Elephants weighing more than 10 tons populated an Africa with more biomass

June 9 () –

A study in fossils focused on the ecological dynamics behind the decline of African megafauna reveals elephants weighing more than 10 tons in a habitat with more biomass 4 million years ago.

The great abundance of large individuals in these fossil African communities is unparalleled in today’s ecosystems. Since then, there has been a gradual loss of large individuals from the fossil record, reflecting the long-term decline in the diversity of large mammals from the late Pliocene and Pleistocene, and results in the impoverished and “miniaturized” communities we know today.

The findings challenge previous assumptions about the causes of megafauna extinctions in Africa and provide new insights into the restructuring of ecosystems over millions of years. The research is published in the journal Science.

Faysal Bibi, from the Museum für Naturkunde in Berlin; and Juan L. Cantalapiedra, from the University of Alcalá, used measurements of thousands of fossil teeth to reconstruct the size and abundance of large African mammals (>15 kg) over the last 10 million years. Despite many uncertainties affecting preservation in the fossil record, the study revealed a very similar relationship between animal size and abundance between fossil and extant communities, indicating that fundamental ecological processes governing the structure of living communities they are also preserved in the fossil record.

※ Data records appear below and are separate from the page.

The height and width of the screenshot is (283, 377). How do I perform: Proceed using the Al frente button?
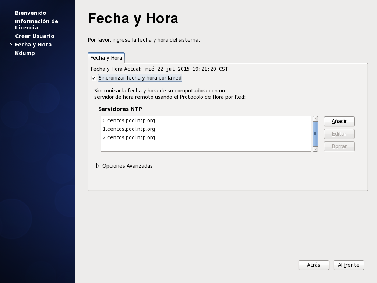pos(348,265)
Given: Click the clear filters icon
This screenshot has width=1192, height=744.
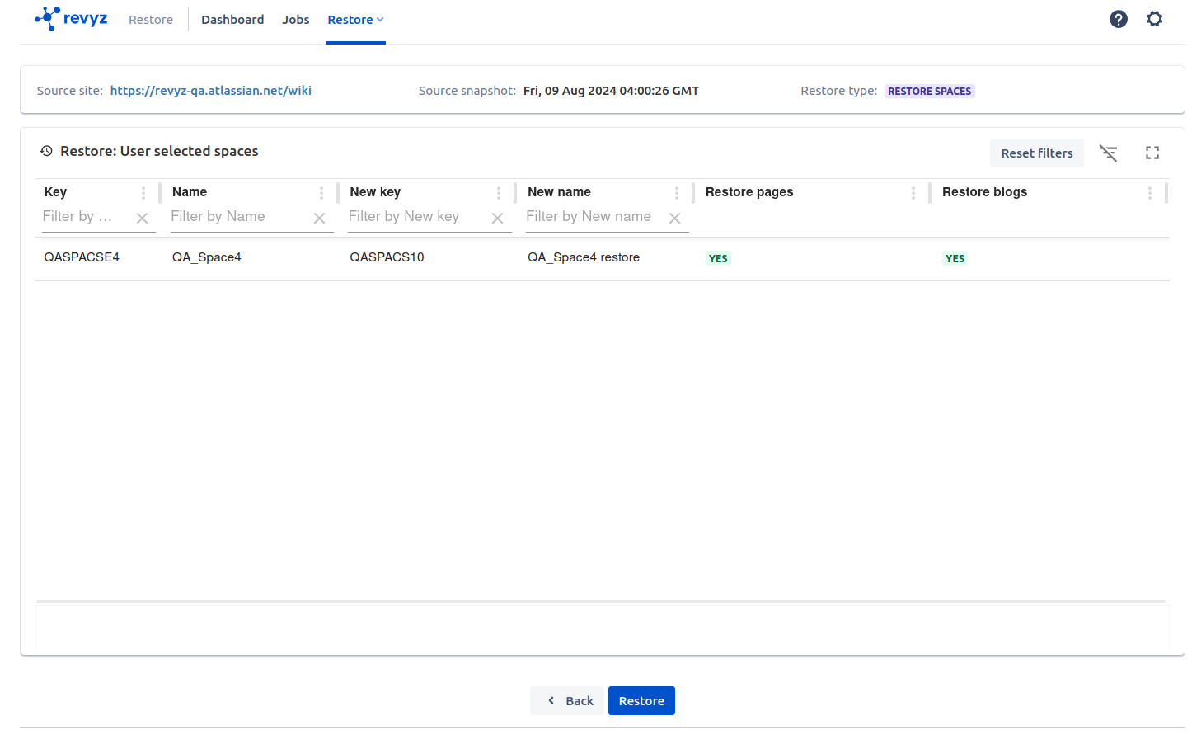Looking at the screenshot, I should pos(1108,153).
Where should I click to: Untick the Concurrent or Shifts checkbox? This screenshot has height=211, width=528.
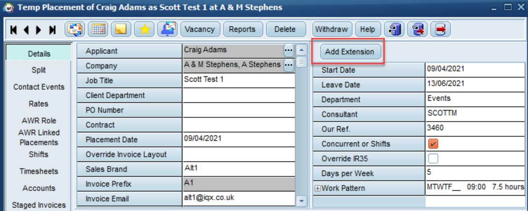(433, 144)
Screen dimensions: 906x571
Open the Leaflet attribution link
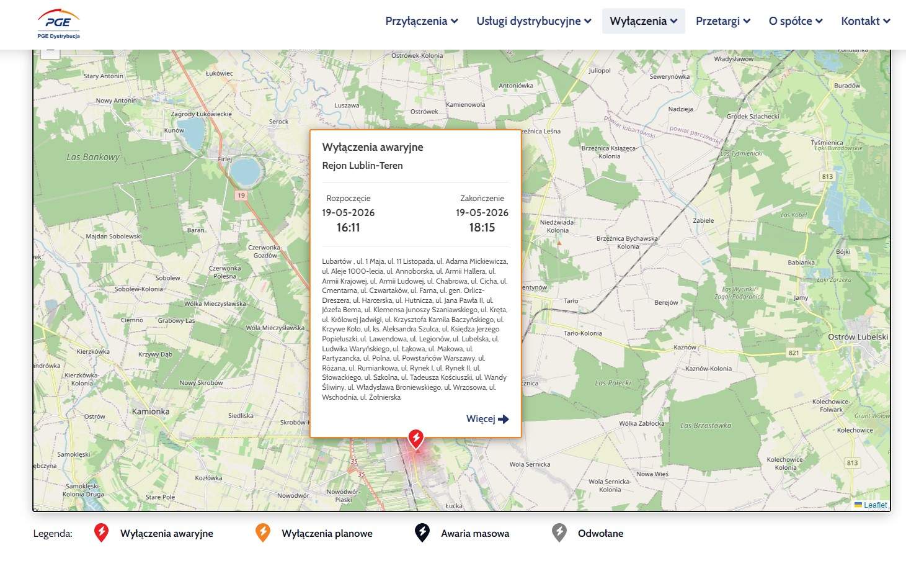click(871, 505)
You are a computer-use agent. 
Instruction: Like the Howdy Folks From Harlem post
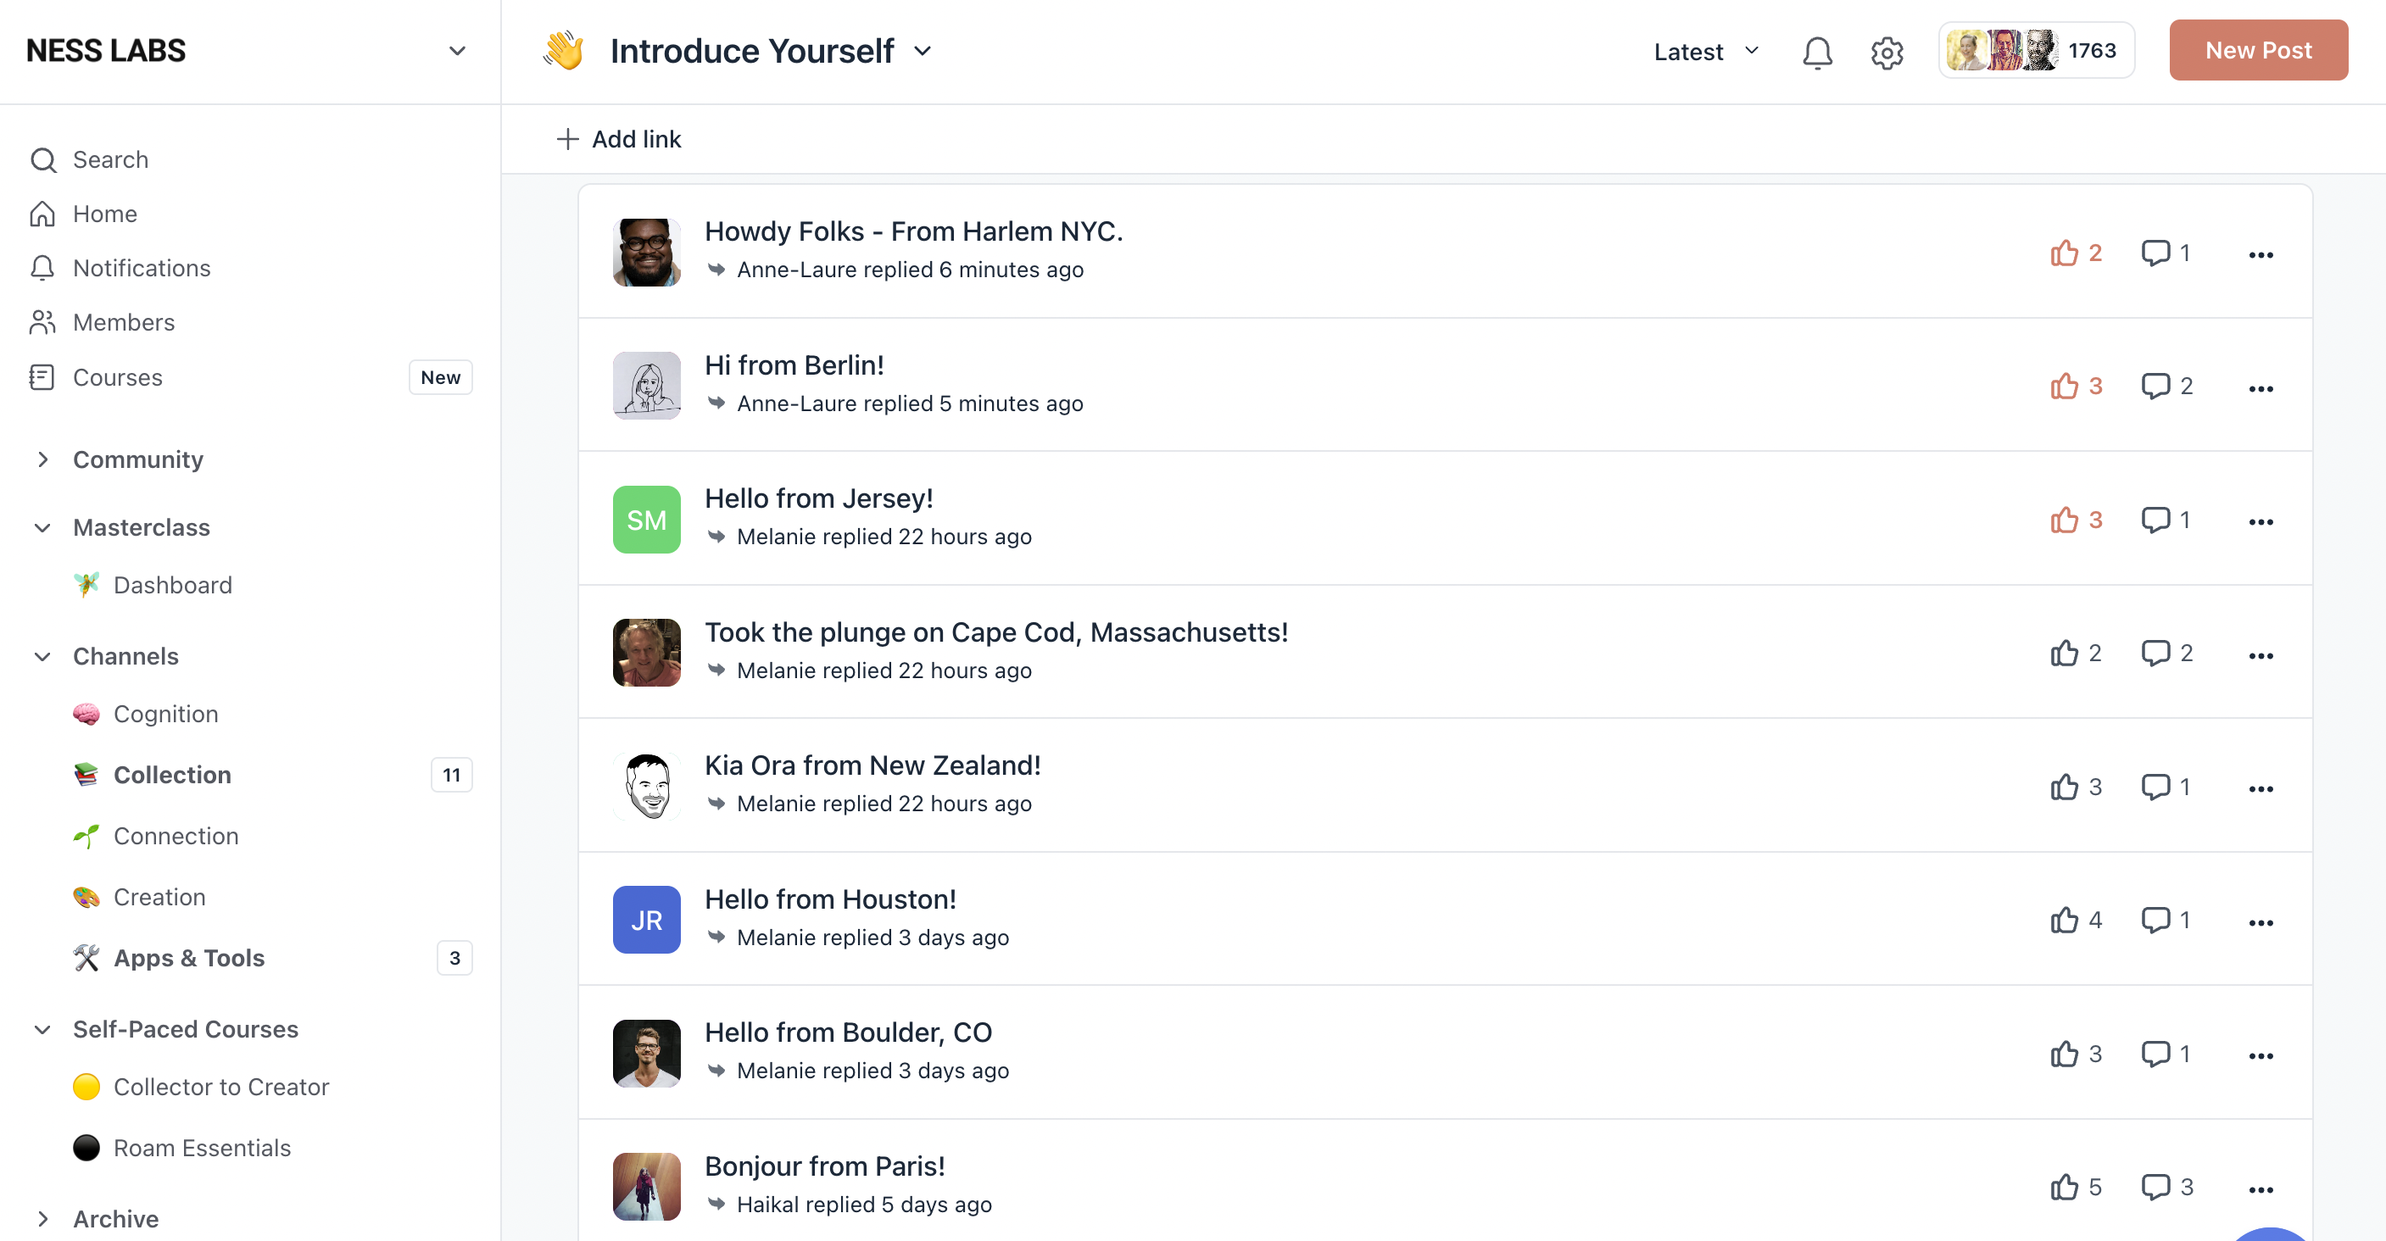(2064, 253)

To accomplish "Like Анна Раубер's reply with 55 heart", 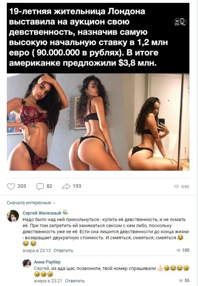I will 181,281.
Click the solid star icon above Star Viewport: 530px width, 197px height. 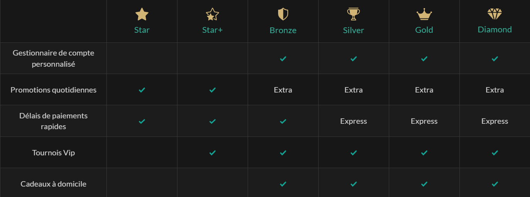(x=142, y=15)
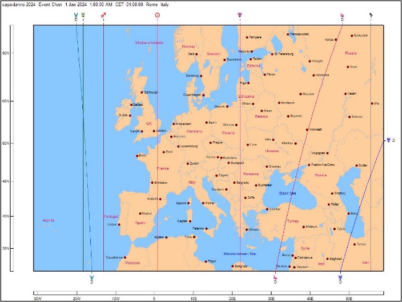Click the Sun glyph above the map

click(x=157, y=15)
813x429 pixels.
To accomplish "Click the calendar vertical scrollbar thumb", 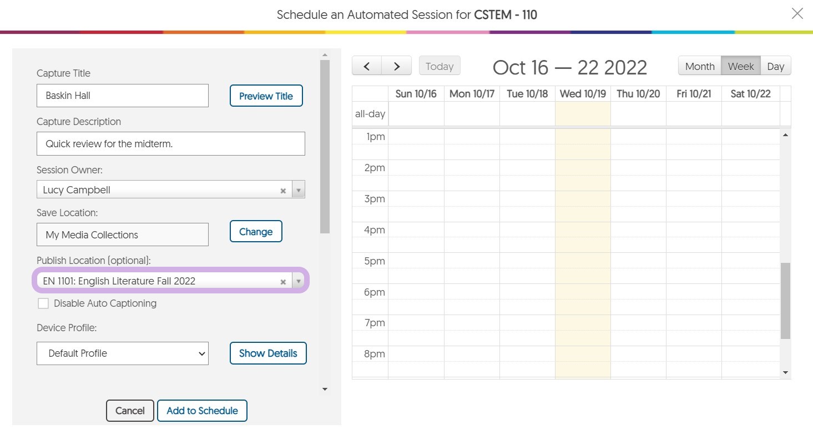I will pyautogui.click(x=785, y=300).
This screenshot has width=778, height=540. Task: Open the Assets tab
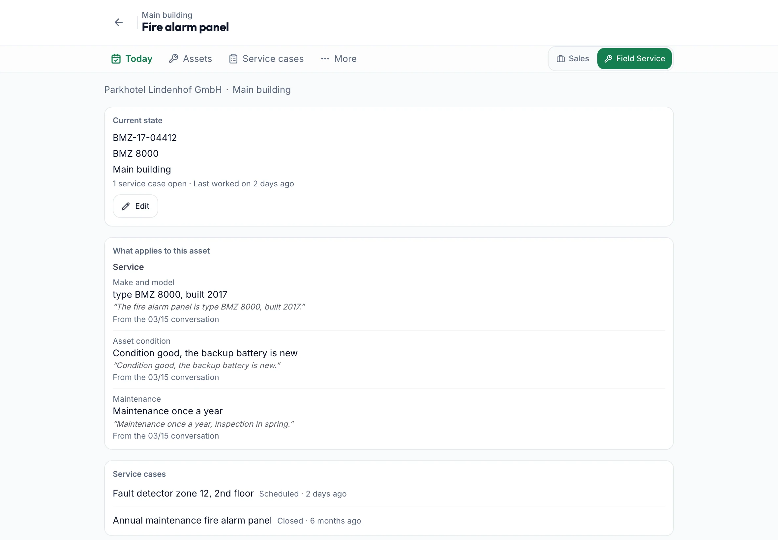point(190,59)
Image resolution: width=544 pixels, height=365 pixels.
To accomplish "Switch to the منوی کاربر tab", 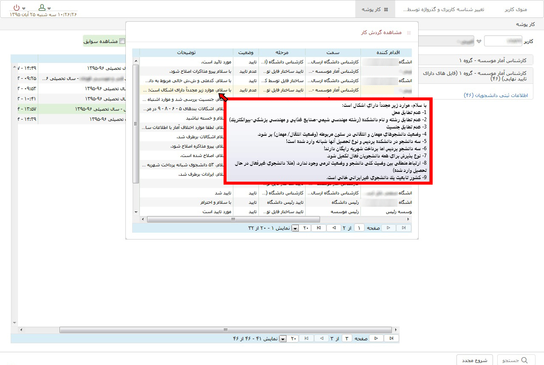I will (516, 9).

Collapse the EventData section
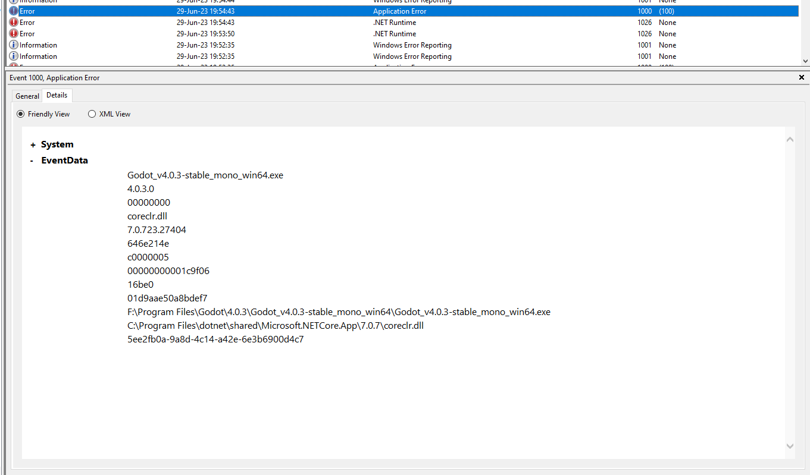(32, 160)

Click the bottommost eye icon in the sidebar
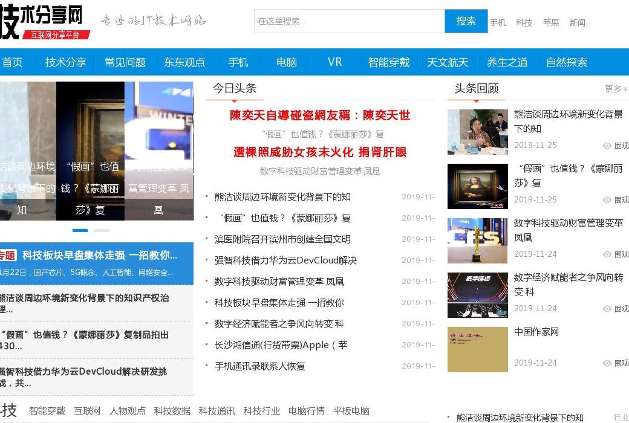click(607, 363)
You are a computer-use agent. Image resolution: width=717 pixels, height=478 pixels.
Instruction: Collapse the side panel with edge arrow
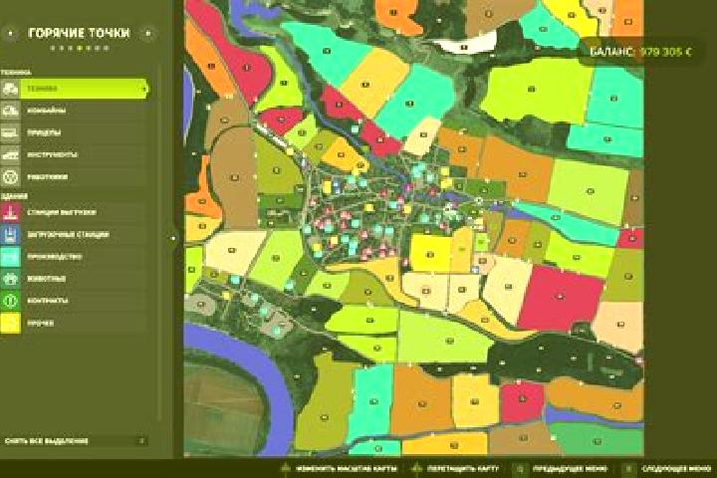tap(173, 237)
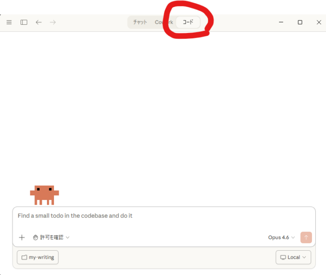Switch to the チャット tab
The width and height of the screenshot is (326, 275).
[140, 22]
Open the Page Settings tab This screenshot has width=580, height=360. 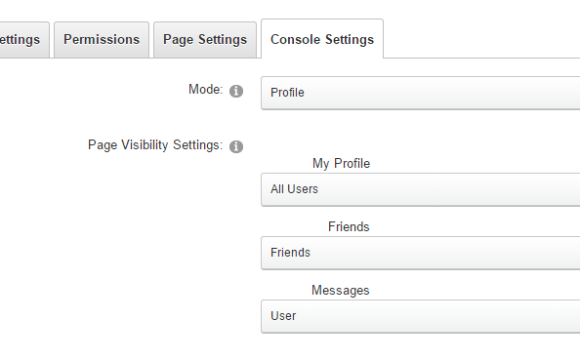pos(205,40)
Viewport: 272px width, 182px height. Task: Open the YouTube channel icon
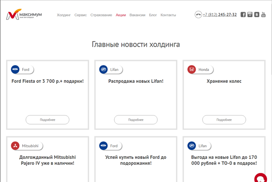(263, 15)
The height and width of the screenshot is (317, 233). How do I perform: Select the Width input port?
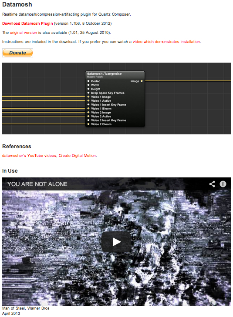[x=88, y=85]
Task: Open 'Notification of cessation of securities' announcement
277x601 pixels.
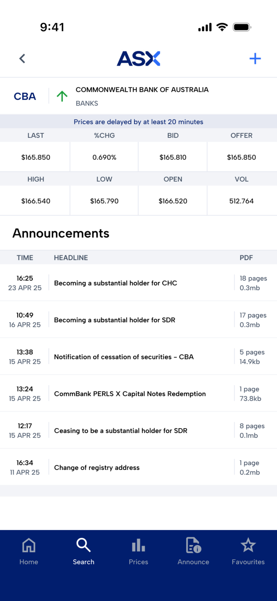Action: [x=124, y=357]
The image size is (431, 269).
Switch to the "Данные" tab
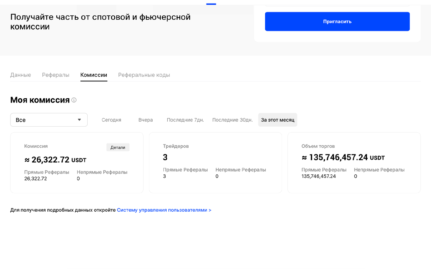20,75
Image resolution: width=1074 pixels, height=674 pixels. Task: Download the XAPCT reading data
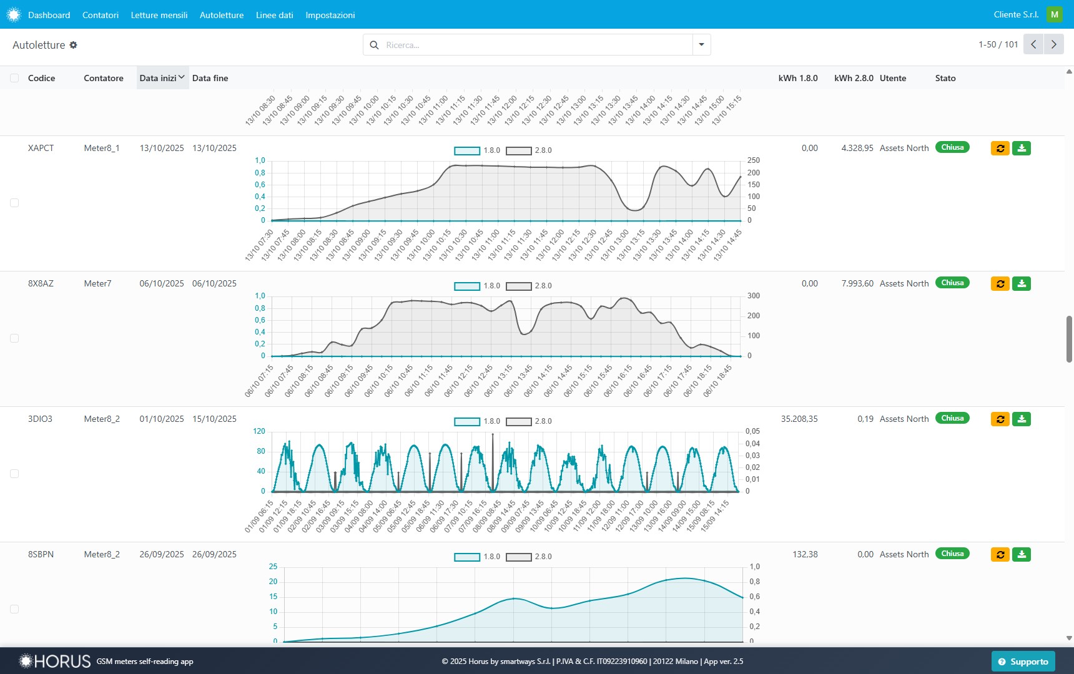[1021, 149]

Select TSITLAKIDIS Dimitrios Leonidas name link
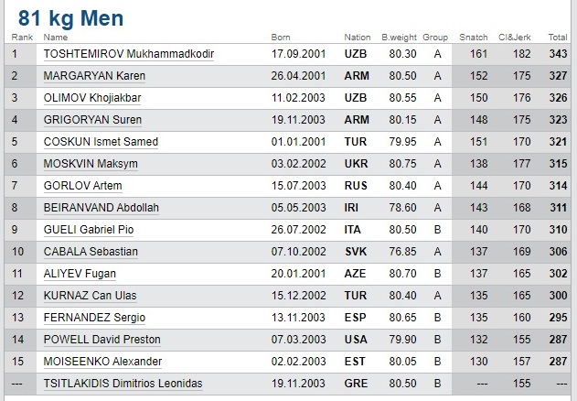click(x=123, y=384)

Above 45 kg, the researchers found evidence of decreasing abundance with increasing size, a pattern that aligns with the ecological “metabolic scaling rule,” according to which larger species have lower population densities compared to smaller ones.

A departure from the predicted ecological pattern was that mammals between 15 and 45 kg were much less numerous than expected, both in living and fossil communities. They interpreted this as a signature of savannah habitats (where forest-dwelling monkeys and small antelopes are rare).

The big surprise came when the researchers examined how size abundance distributions changed over time. They found that earlier communities, those that lived more than 4 million years ago, had considerably higher numbers of large individuals and a higher proportion of total biomass in larger size categories than younger communities.

The sheer abundance of large individuals in these fossil African communities, with some individual elephants reaching sizes of more than 10 tons, is unparalleled in ecosystems today. Since then, there has been a gradual loss of large individuals from the fossil record, reflecting the long-term decline in the diversity of large mammals from the late Pliocene and Pleistocene, and results in the impoverished and “miniaturized” communities we know today.

The study confirms recent work defending the deep antiquity of African megafauna losses and challenging the idea that they were primarily driven by human activities. While the expansion of humans across the globe during the late Pleistocene and Holocene (the last 100,000 years) coincided with the extinction of many large animals, research supports the idea that megafaunal losses in Africa began much earlier, about 4 million years ago and long before humans learned to engage in efficient hunting. Instead, the study highlights environmental factors, such as the long-term decline in global temperatures and the expansion of tropical grasslands, as possible drivers of megafauna extinctions.

The study also found that the loss of large individuals and the restructuring of biomass distributions in African large mammal communities could be related to declines in primary productivity.

Using an established relationship between the types of mammalian tooth shapes (morphological characteristics) and the productivity of plants (net primary productivity) at present, the researchers calculated the productivity of African communities in the past.

They found a roughly two-thirds decline in productivity since the late Miocene (more than 5 million years ago), a pattern observed globally, and one that could have significantly decreased the carrying capacity of large mammal communities, led to a reduction in diversity and the accelerated extinction of large species.

The research opens new avenues to understand the dynamics of ecosystems and the complex interactions between individuals, species and their environment. By analyzing fossil abundance data and incorporating size-based approaches, scientists can gain valuable insight into the ecological dynamics underlying extinction.